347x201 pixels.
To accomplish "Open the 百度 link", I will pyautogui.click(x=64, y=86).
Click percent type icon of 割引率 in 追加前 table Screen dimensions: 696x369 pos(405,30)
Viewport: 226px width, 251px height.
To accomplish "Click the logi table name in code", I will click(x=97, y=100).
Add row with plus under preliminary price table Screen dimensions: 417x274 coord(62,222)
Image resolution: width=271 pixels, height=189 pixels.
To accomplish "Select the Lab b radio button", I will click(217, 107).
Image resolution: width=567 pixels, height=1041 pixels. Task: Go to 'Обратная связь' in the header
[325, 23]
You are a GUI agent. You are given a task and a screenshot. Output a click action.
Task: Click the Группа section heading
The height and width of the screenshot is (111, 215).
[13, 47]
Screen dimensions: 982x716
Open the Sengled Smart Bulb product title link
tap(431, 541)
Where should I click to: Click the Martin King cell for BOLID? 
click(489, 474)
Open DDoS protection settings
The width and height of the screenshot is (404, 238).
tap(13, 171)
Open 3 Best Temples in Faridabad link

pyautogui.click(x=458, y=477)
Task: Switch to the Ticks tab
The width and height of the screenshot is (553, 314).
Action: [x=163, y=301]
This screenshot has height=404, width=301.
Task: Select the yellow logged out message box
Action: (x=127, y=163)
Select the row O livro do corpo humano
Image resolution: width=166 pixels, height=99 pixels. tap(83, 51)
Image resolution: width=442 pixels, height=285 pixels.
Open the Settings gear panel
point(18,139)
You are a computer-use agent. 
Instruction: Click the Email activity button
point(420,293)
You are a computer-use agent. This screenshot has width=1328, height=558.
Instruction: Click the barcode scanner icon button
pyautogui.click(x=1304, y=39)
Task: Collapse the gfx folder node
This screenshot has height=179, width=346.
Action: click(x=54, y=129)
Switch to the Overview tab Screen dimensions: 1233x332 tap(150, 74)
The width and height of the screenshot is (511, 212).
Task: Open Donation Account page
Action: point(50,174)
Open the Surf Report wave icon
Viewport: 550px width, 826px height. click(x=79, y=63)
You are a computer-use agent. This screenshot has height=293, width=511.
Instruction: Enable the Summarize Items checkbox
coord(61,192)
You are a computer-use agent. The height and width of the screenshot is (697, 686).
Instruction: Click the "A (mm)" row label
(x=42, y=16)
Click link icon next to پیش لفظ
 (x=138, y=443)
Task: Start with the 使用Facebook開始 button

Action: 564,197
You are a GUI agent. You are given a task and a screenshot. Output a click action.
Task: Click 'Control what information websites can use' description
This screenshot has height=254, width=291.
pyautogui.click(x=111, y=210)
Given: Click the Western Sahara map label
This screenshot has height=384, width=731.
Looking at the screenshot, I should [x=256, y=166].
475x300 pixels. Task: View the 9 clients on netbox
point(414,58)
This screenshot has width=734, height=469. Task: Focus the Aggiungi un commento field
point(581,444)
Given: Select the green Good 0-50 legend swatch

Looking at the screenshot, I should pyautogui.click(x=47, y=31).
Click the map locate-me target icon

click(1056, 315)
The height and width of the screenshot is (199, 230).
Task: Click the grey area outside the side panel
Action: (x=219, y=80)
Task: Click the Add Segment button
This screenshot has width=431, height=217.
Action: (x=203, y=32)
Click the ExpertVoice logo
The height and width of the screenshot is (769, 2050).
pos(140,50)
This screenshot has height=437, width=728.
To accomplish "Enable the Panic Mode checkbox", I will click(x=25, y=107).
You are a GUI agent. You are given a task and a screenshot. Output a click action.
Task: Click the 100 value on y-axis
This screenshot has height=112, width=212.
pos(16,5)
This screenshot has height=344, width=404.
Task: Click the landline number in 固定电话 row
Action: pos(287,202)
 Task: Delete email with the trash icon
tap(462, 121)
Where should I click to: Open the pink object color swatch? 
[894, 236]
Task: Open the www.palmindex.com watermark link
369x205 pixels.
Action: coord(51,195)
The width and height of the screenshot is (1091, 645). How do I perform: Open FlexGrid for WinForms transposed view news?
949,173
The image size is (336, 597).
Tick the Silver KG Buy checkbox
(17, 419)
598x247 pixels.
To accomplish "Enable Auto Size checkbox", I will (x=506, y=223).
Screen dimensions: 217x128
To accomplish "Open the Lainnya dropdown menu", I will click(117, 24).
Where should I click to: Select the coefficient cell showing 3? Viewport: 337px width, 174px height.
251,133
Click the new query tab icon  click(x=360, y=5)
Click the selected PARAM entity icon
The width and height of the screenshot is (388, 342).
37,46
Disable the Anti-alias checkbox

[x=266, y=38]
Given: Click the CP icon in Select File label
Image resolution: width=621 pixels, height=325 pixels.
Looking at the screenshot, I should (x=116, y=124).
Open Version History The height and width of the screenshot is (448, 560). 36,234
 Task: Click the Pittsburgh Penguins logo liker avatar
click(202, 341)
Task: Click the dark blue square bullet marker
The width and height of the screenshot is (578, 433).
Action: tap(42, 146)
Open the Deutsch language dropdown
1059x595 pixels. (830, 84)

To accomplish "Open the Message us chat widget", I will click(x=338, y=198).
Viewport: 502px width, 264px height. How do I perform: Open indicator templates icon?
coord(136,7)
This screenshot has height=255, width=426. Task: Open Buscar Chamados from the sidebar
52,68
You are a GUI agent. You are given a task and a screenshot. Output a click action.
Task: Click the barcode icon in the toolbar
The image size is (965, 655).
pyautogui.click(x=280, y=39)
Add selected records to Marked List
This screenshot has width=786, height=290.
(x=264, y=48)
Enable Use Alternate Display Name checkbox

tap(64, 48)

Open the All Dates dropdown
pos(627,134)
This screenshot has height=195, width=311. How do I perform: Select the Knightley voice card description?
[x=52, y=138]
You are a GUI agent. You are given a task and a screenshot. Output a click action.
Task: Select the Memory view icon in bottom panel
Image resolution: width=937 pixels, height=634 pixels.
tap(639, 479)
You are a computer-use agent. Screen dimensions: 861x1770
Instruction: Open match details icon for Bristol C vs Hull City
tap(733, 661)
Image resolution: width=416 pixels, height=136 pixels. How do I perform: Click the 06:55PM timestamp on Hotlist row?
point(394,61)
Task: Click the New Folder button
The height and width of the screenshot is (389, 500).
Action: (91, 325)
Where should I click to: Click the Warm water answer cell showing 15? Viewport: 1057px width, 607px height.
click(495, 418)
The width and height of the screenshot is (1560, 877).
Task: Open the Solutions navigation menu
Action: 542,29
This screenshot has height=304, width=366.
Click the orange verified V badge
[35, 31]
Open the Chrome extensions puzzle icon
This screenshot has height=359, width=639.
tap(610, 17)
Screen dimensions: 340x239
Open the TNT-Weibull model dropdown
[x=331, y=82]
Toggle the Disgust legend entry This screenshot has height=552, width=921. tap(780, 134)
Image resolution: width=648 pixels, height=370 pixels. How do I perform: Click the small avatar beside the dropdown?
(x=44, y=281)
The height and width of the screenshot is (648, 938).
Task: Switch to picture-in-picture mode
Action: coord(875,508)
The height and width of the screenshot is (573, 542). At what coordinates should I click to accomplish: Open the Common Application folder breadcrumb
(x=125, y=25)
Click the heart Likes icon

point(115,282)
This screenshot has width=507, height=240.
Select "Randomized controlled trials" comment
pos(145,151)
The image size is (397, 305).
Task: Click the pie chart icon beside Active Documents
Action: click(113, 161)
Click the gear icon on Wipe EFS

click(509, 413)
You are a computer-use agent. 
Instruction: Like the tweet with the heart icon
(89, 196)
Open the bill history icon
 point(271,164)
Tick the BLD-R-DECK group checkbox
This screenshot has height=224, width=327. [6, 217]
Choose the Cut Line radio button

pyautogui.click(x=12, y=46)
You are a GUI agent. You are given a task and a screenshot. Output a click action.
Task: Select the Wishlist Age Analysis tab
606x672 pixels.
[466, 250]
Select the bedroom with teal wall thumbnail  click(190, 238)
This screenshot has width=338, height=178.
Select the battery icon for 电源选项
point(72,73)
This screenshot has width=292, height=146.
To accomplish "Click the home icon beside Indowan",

--

- TASK ITEM: For this exercise, please output exactly the lines above starting at the line with "The width and height of the screenshot is (388, 342)." and ending at the line with "Add selected records to Marked List", ends included.

- WRITTEN SOLUTION:
The width and height of the screenshot is (388, 342).
37,46
Disable the Anti-alias checkbox

[x=266, y=38]
Given: Click the CP icon in Select File label
Image resolution: width=621 pixels, height=325 pixels.
Looking at the screenshot, I should (x=116, y=124).
Open Version History The height and width of the screenshot is (448, 560). 36,234
 Task: Click the Pittsburgh Penguins logo liker avatar
click(202, 341)
Task: Click the dark blue square bullet marker
The width and height of the screenshot is (578, 433).
Action: tap(42, 146)
Open the Deutsch language dropdown
1059x595 pixels. (830, 84)

To accomplish "Open the Message us chat widget", I will click(x=338, y=198).
Viewport: 502px width, 264px height. How do I perform: Open indicator templates icon?
coord(136,7)
This screenshot has height=255, width=426. Task: Open Buscar Chamados from the sidebar
52,68
You are a GUI agent. You are given a task and a screenshot. Output a click action.
Task: Click the barcode icon in the toolbar
The image size is (965, 655).
pyautogui.click(x=280, y=39)
Add selected records to Marked List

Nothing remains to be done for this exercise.